Interesting implementation (sorry i closed your issue accidentally, don't know how to reopen it)!
Notice my request is not about speed (time complexity will be O(N^2) regardless), but about space, which you address in your implementation (sparse matrices have an added benefit: they compress their columns using run length encoding, so will be even smaller than data frames). but speed will also benefit from a C++ implementation, as loops in R are absolutely horrible.
currently, as you known, stringdistmatrix() needs to allocate O(N^2) doubles, where N is the length of the string vector, even when it returns a "dist". When N ~ 1 million it breaks down.
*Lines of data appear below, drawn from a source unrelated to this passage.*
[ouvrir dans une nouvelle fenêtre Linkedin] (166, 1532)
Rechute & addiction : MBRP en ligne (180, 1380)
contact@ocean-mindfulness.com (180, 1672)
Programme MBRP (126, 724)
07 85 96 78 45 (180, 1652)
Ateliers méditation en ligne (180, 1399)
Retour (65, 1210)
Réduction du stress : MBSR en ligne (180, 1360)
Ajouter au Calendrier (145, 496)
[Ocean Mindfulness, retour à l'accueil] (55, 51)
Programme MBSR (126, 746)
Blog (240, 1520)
Just for reference: I have recently created a package to cluster strings by edit-distance using graph algos (compatible w/ sparse matrices), and stringdistmatrix, and this is how I ran into the problem: https://github.com/dan-reznik/clustringr
If we can get this C++ functionality, clustringr will become applicable to much larger sets of strings.
I think that Jan's implementation does exactly that: save space. Since stringdist offloads everything to paralellized C code quickly, I agree that it is not likely that we get much speedup by implementing this in C.
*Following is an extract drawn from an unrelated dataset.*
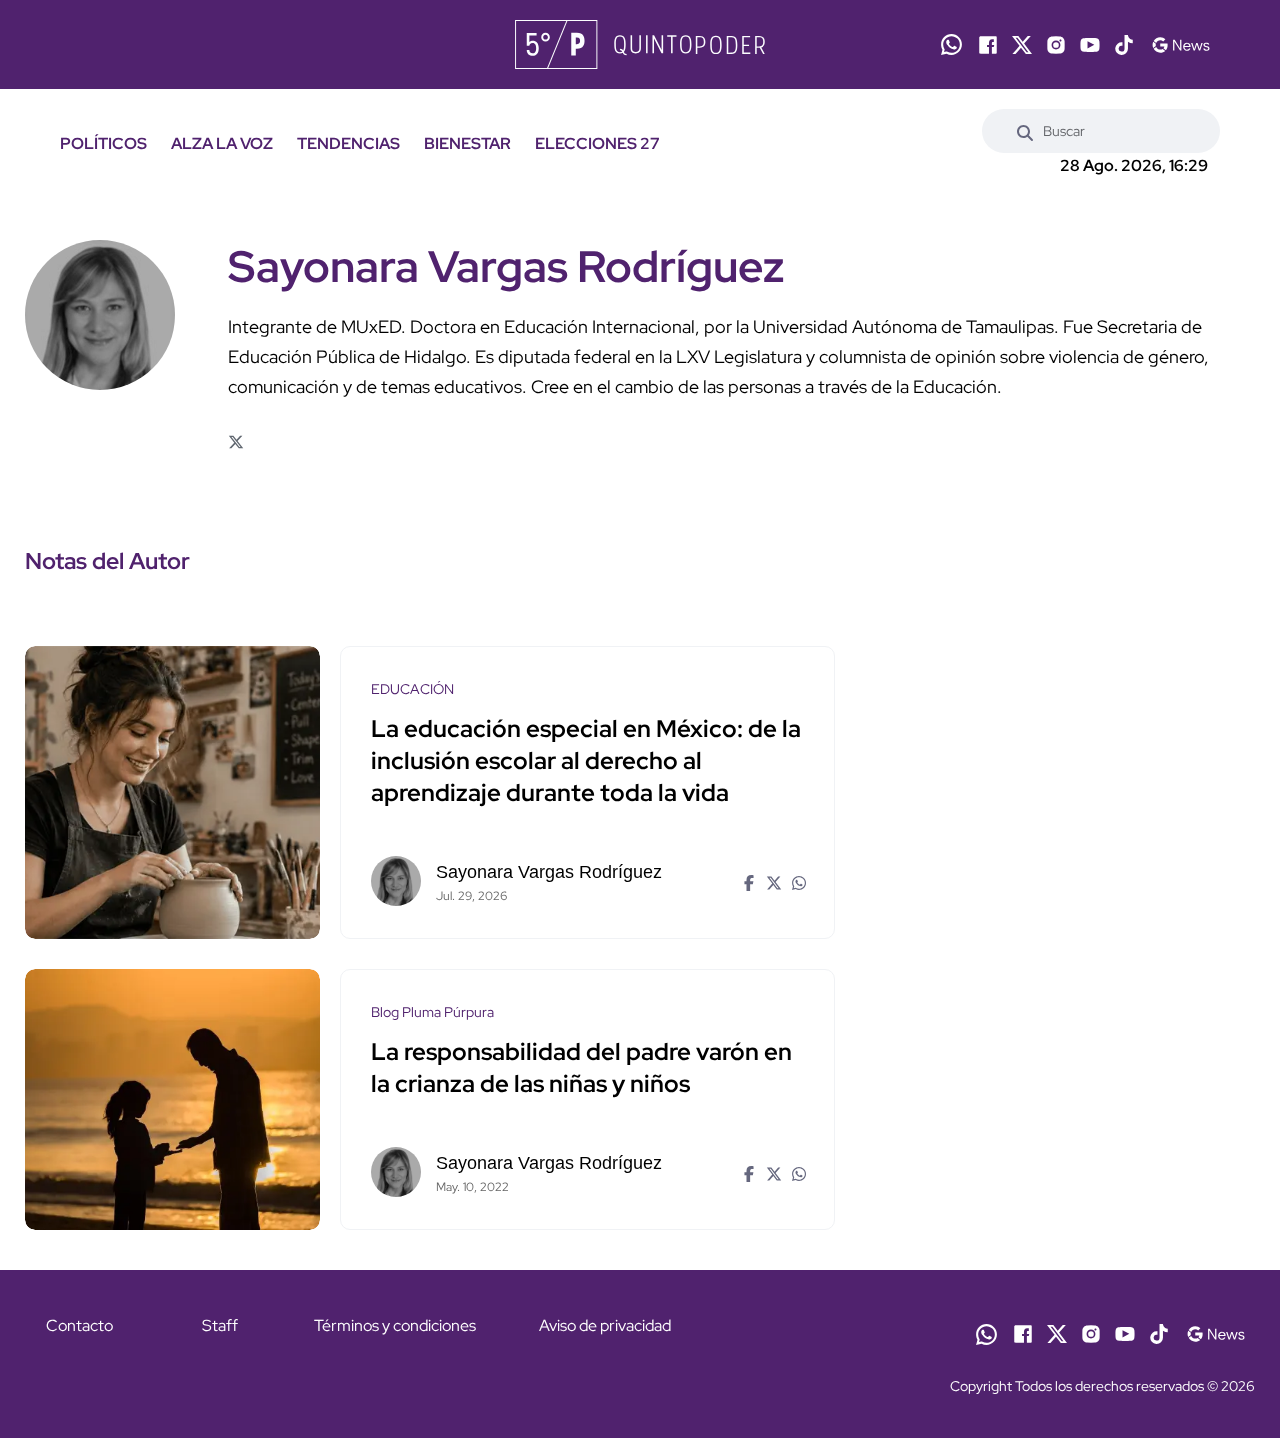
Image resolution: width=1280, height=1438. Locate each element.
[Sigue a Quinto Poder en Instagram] (1056, 45)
Regarding the max_dist argument. This is not entirely trivial for weighted edit-based distances. And not possible/meaningful for the other distances.
It would also slow down the computations on short strings by a noticeable amount. The edit distance calculations are really just some basic integer calculations a nested loop, and max_dist checking would be somewhere in the loop of the dynamic programming algorithm. It would be one of the few simple statements in there.
The simplest way would be to do
a <- vec
b <- vec
And then run my code, but it can be more efficient as now you are comparing the first element to the second and the second to the first which is unnecessary. **Note: not all distances are symmetric so stringdist(a, b) isn't necessarily equal to stringdist(b, a). **
To make more efficient you could follow the line res <- expand.grid(i=i, j=j) with
res <- res[res$j > res$i, ]
However, even more easy, it to use my reclin2 package:
library(reclin2)
vec <- c("apple","aple","banan","bananan")
# Put vector in data.frame as that is what reclin2 expects
dta <- data.table(str = vec)
p <- pair_minsim(dta, on = "str", deduplication = TRUE,
default_comparator = jaro_winkler(), minsim = 0)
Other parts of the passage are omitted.